IceCube also receives international support from participating institutions and their respective funding agencies. The University of Wisconsin-Madison is the lead institution, and the international collaboration includes about 250 physicists, engineers and students from 12 countries: Australia, Belgium, Canada , Denmark, Germany, Japan, Korea, New Zealand, Sweden, Switzerland, the United Kingdom and the United States.
Astronomers working on the 10-meter South Pole Telescope were also part of the top ten list of breakthroughs for being the first to detect twisting patterns in the polarization of the cosmic microwave background--light that last interacted with matter very early in the history of the universe, less than 400,000 years after the big bang. These patterns, known as "B-modes," are caused by gravitational lensing, a phenomenon that occurs when the trajectory of light is bent by massive objects, much like a lens focuses light.
A collaboration of researchers led by John Carlstrom, the S. Chandrasekhar Distinguished Service Professor in Astronomy and Astrophysics at the University of Chicago, made the discovery. They announced their findings in a paper published in the journal Physical Review Letters--using the first data from SPTpol, a polarization-sensitive camera installed on the telescope in January 2012.
"The detection of B-mode polarization by South Pole Telescope is a major milestone, a technical achievement that indicates exciting physics to come," Carlstrom said at the time the discovery was announced.
To tease out the B-modes in their data, the scientists used a previously measured map of the distribution of mass in the universe to determine where the gravitational lensing should occur. The scientists are currently working with another year of data to further refine their measurement of B modes. The B-mode patterns can be used to map out the distribution of mass, thereby more accurately defining cosmologically important properties like the masses of neutrinos, tiny elementary particles prevalent throughout the cosmos.

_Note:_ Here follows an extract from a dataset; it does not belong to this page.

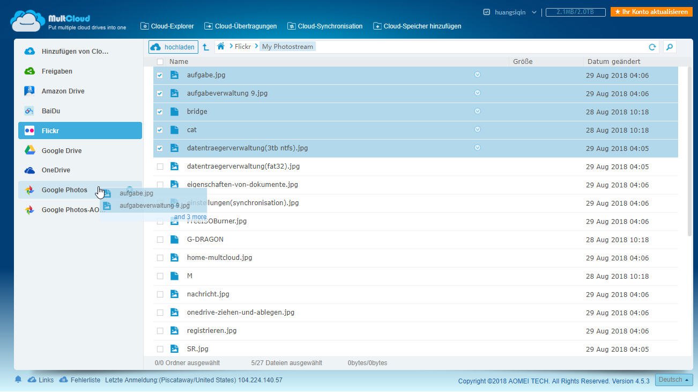The width and height of the screenshot is (698, 392).
Task: Click the refresh icon in path bar
Action: pos(652,47)
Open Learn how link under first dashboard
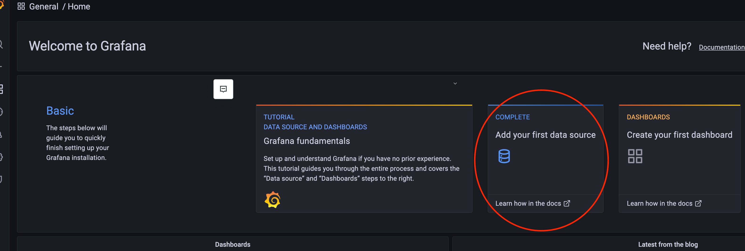745x251 pixels. 664,203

NSF's Division of Polar Programs has a presidential mandate to manage the U.S. Antarctic Program, through which it coordinates all U.S. research on the Southernmost continent and aboard ships in the Southern Ocean and provides all of the logistics needed to support that science.

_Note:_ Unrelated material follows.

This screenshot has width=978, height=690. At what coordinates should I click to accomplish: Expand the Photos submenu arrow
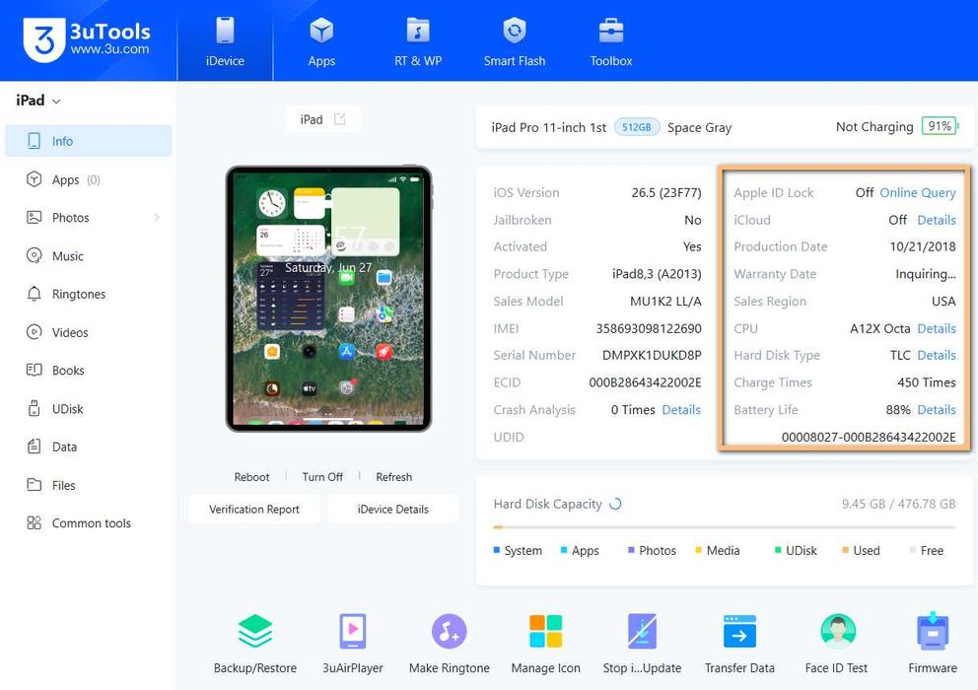[x=157, y=217]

NSF's Polar Programs, Physics, and Astronomical Sciences divisions continue to fund both the IceCube and South Pole Telescope projects to support the instruments' operation and maintenance as well as the research enabled through these instruments.
Recognition of researcher contributions from both projects was made public on Dec. 13 at a news conference in Britain. The IceCube and South Pole Telescope researchers were scheduled to participate in the press conference from the South Pole.

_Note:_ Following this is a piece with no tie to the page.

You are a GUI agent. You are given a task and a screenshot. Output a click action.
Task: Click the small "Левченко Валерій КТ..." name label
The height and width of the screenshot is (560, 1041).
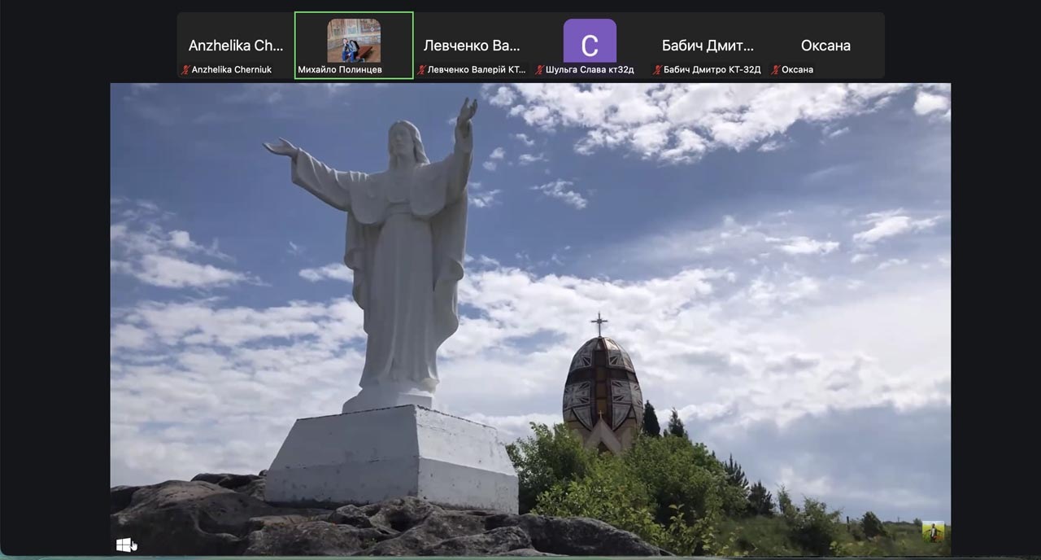click(x=477, y=70)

The National Science Foundation (NSF) is an independent federal agency that supports fundamental research and education across all fields of science and engineering. In fiscal year (FY) 2016, its budget is $7.5 billion. NSF funds reach all 50 states through grants to nearly 2,000 colleges, universities and other institutions. Each year, NSF receives more than 48,000 competitive proposals for funding and makes about 12,000 new funding awards. NSF also awards about $626 million in professional and service contracts yearly.